→ WHAT TO WORK ON:
Please transcribe every record below exactly as it appears.

+++ SUPPLIED MATERIAL +++

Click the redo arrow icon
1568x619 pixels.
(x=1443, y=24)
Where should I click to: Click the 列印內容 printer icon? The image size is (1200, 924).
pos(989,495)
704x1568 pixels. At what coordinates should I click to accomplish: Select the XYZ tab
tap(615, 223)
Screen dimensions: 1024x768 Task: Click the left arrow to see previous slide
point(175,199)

+++

→ RESULT:
Click the redo arrow icon
1568x619 pixels.
(x=1443, y=24)
Where should I click to: Click the 列印內容 printer icon? The image size is (1200, 924).
pos(989,495)
704x1568 pixels. At what coordinates should I click to accomplish: Select the XYZ tab
tap(615, 223)
Screen dimensions: 1024x768 Task: Click the left arrow to see previous slide
point(175,199)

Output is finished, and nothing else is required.